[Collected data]

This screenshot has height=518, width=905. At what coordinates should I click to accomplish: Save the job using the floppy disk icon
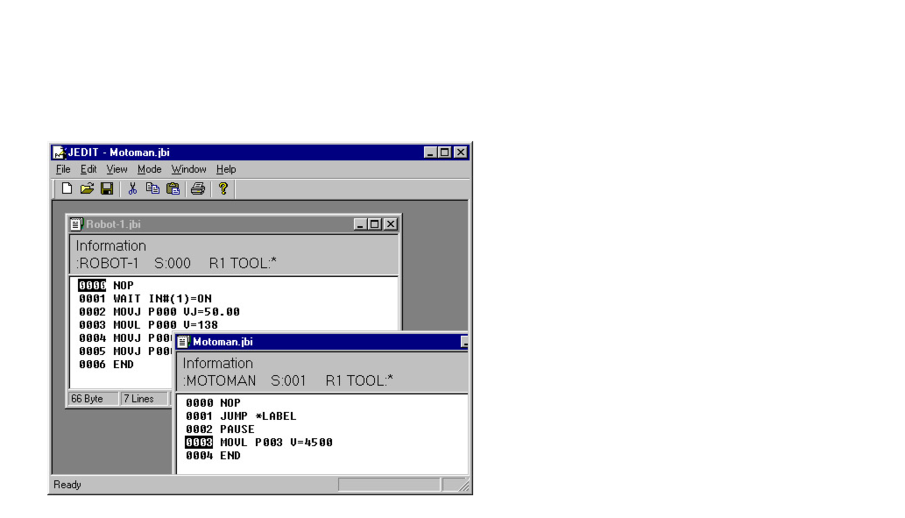(107, 189)
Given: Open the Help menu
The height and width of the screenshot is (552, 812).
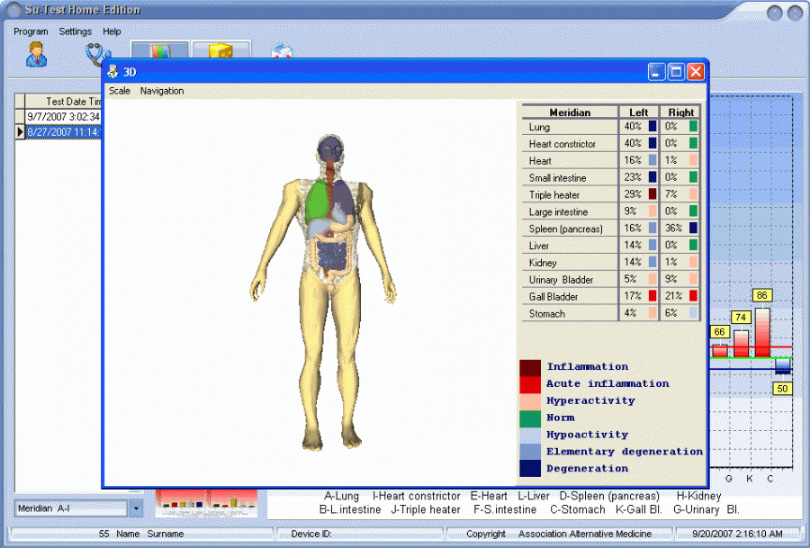Looking at the screenshot, I should (112, 32).
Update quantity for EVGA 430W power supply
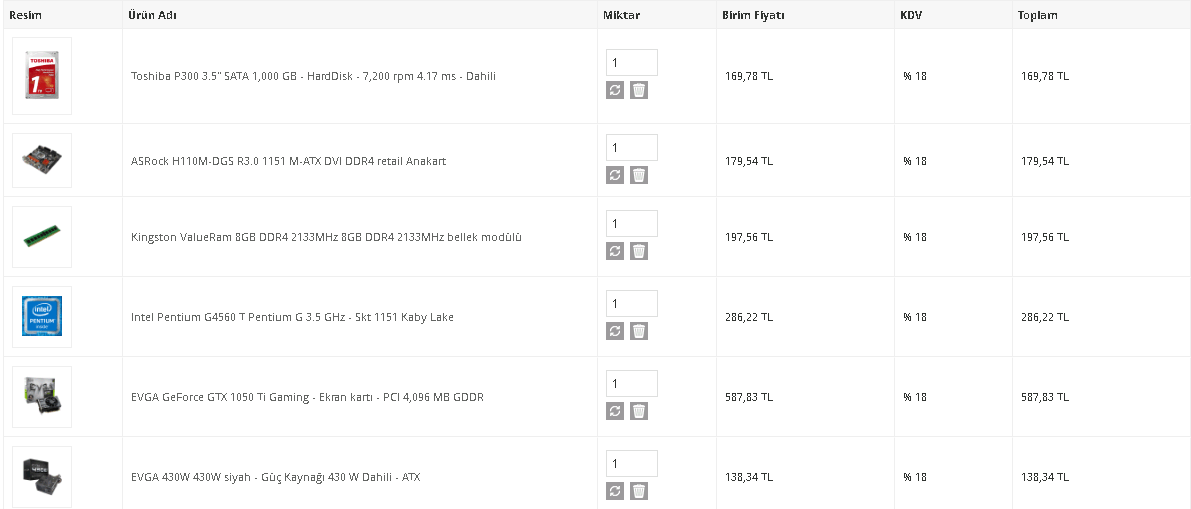Image resolution: width=1191 pixels, height=509 pixels. point(615,491)
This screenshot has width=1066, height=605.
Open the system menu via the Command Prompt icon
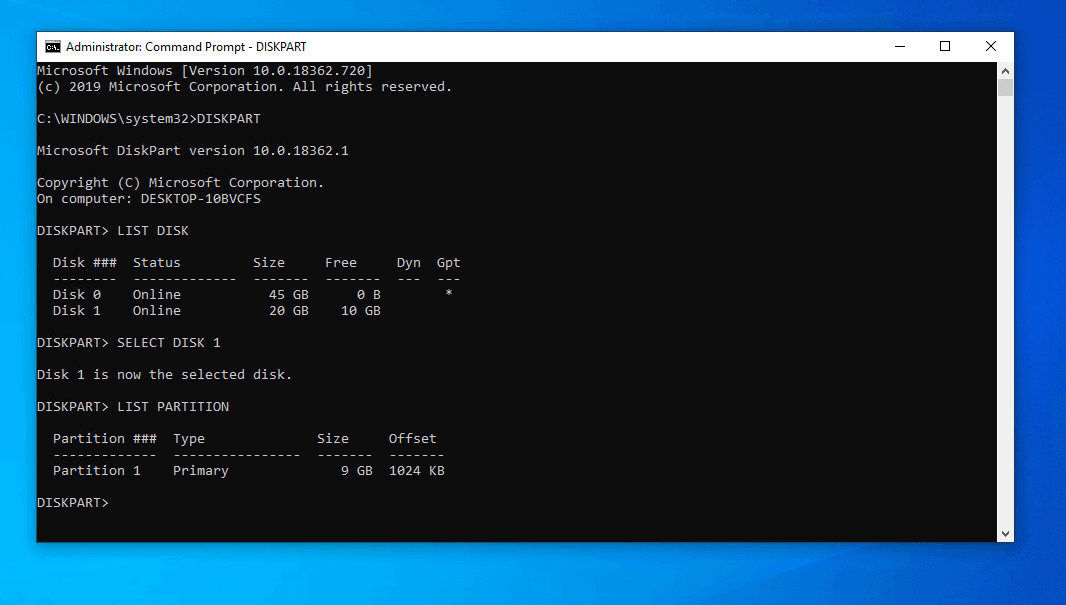(52, 46)
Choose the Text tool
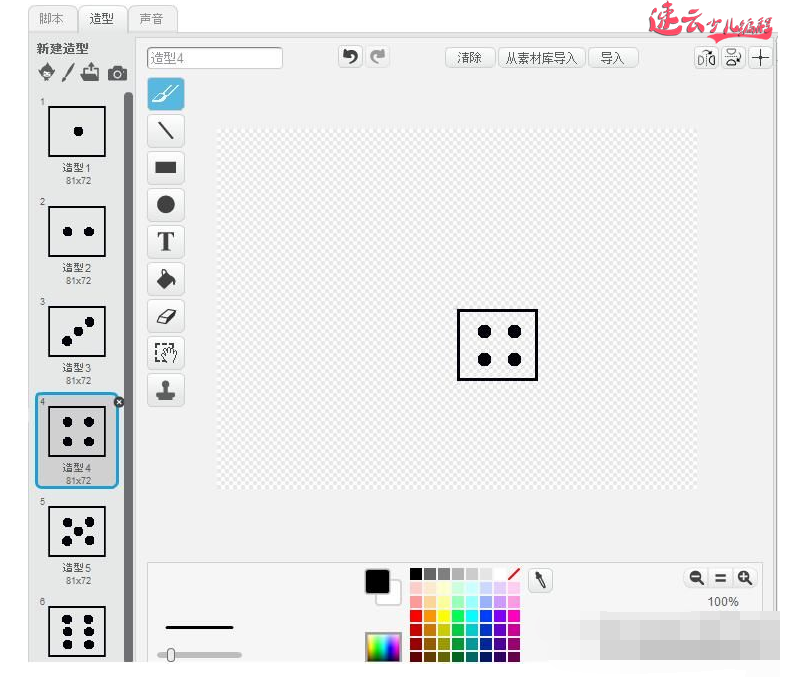 click(166, 241)
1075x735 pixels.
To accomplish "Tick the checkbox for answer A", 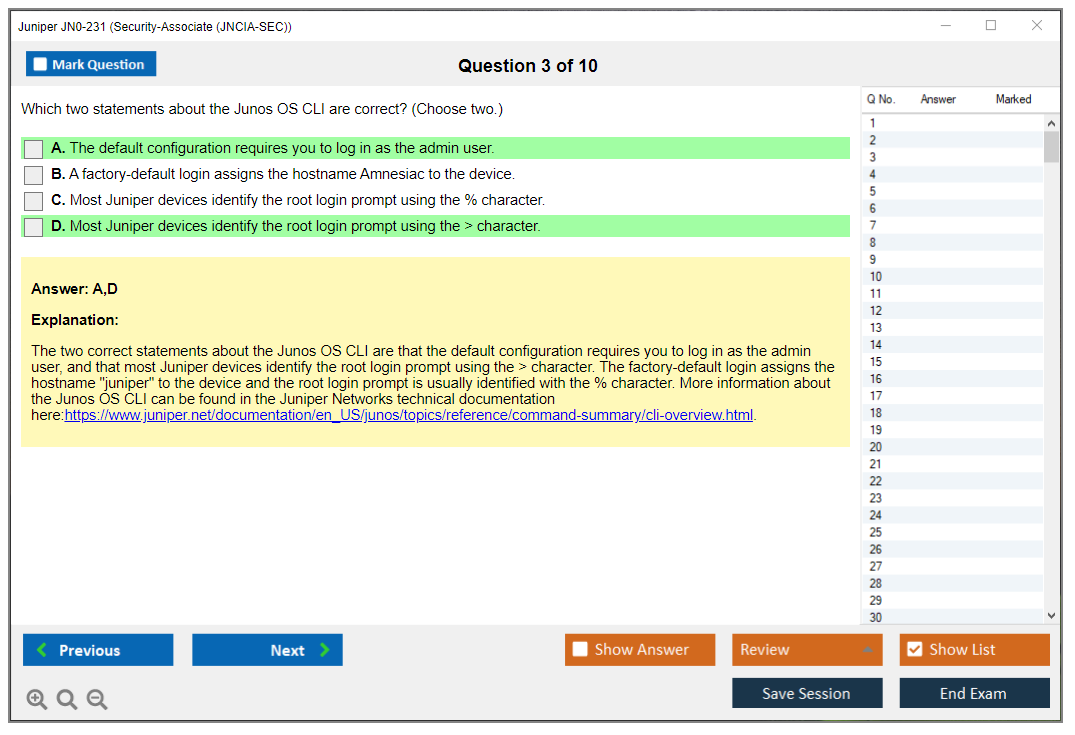I will [x=34, y=149].
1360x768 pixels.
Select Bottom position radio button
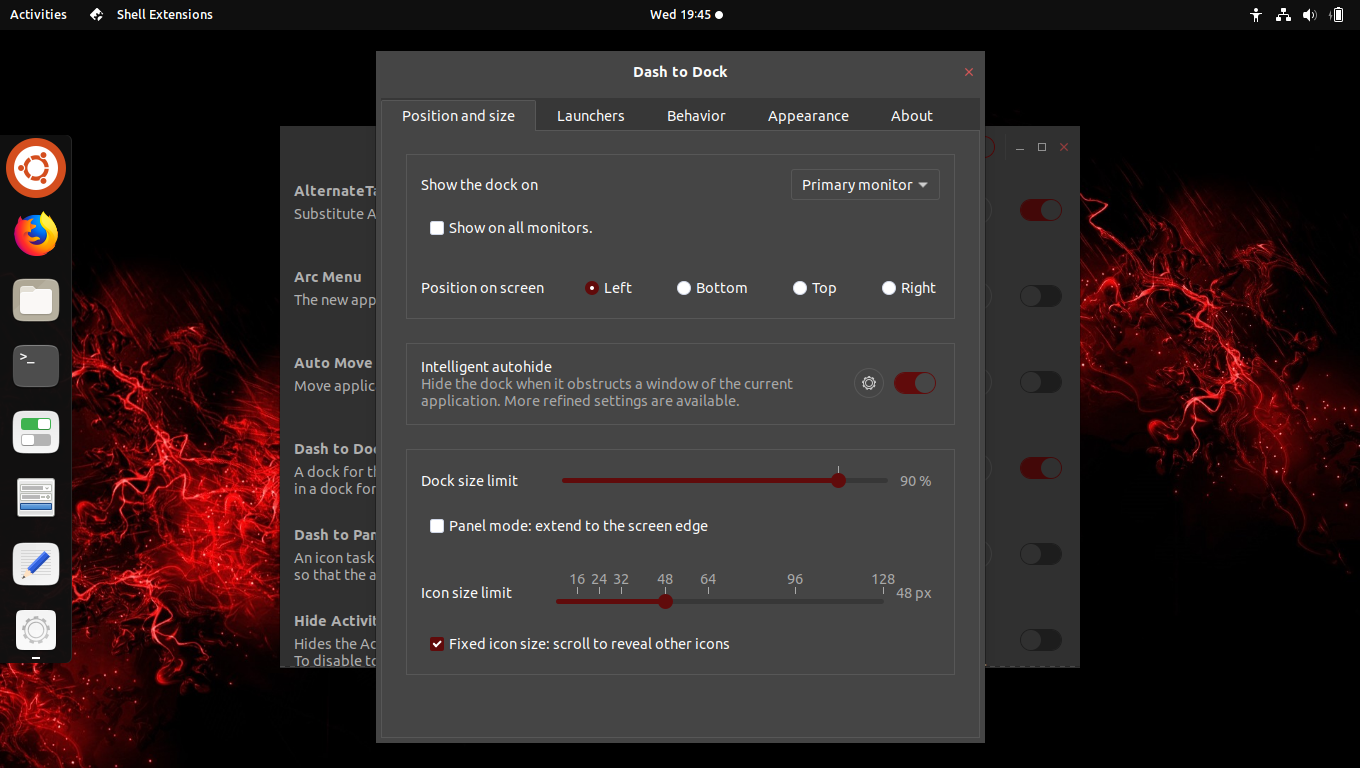click(684, 288)
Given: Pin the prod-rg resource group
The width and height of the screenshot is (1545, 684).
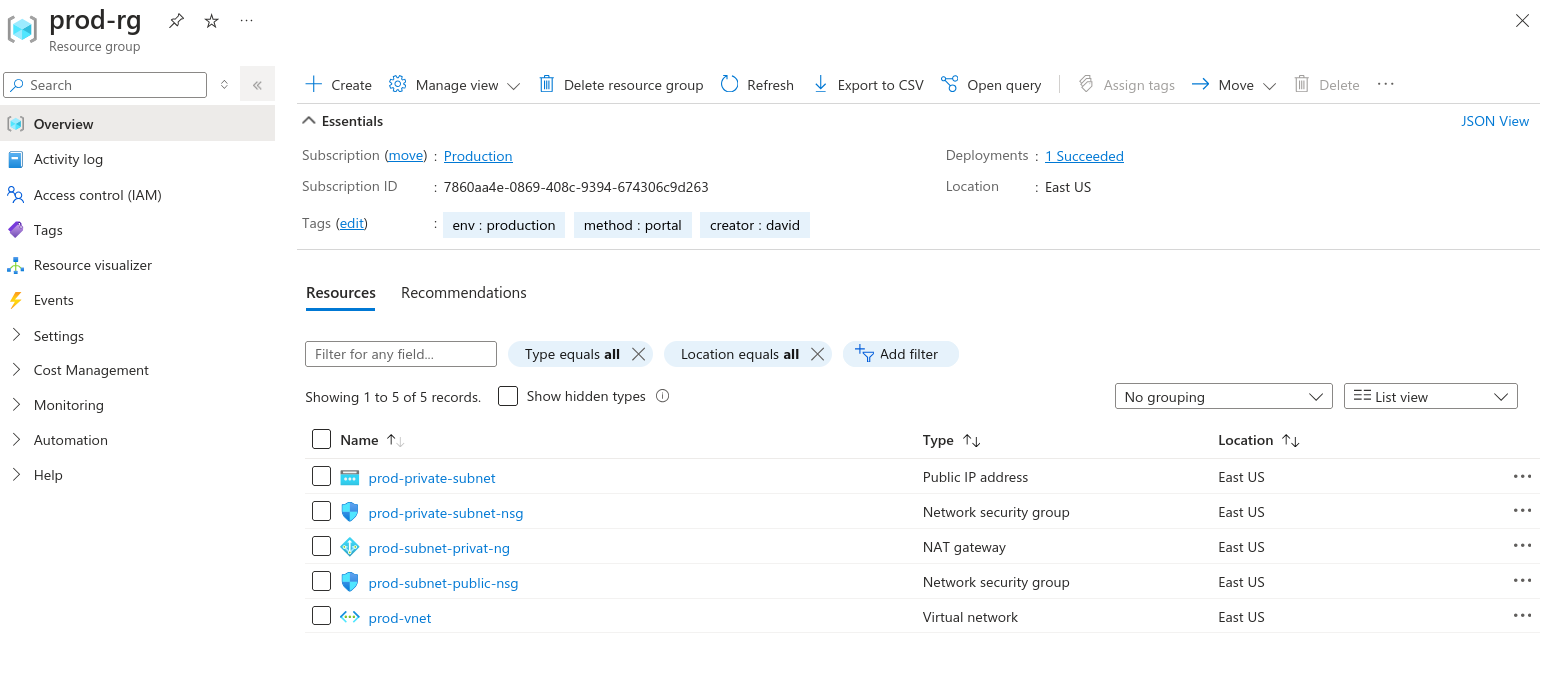Looking at the screenshot, I should 176,21.
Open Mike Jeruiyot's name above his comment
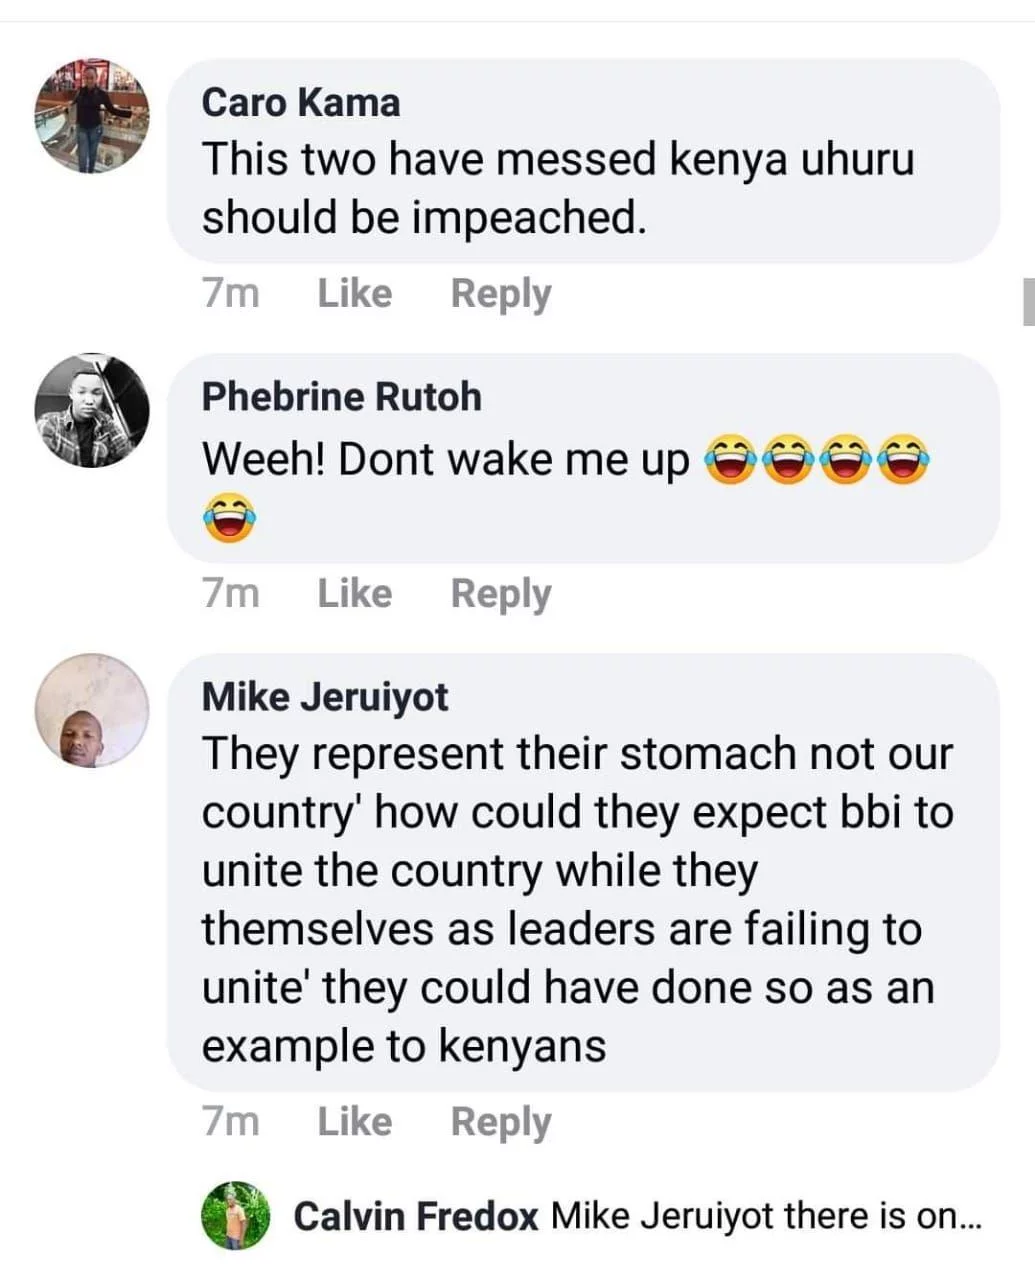The height and width of the screenshot is (1280, 1035). pyautogui.click(x=325, y=697)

Work instruction ::
Using the entries above, copy out all lines that contain the string "Given".

Response to this task ::
Given: Open the Help menu
Given: Pin the prod-rg resource group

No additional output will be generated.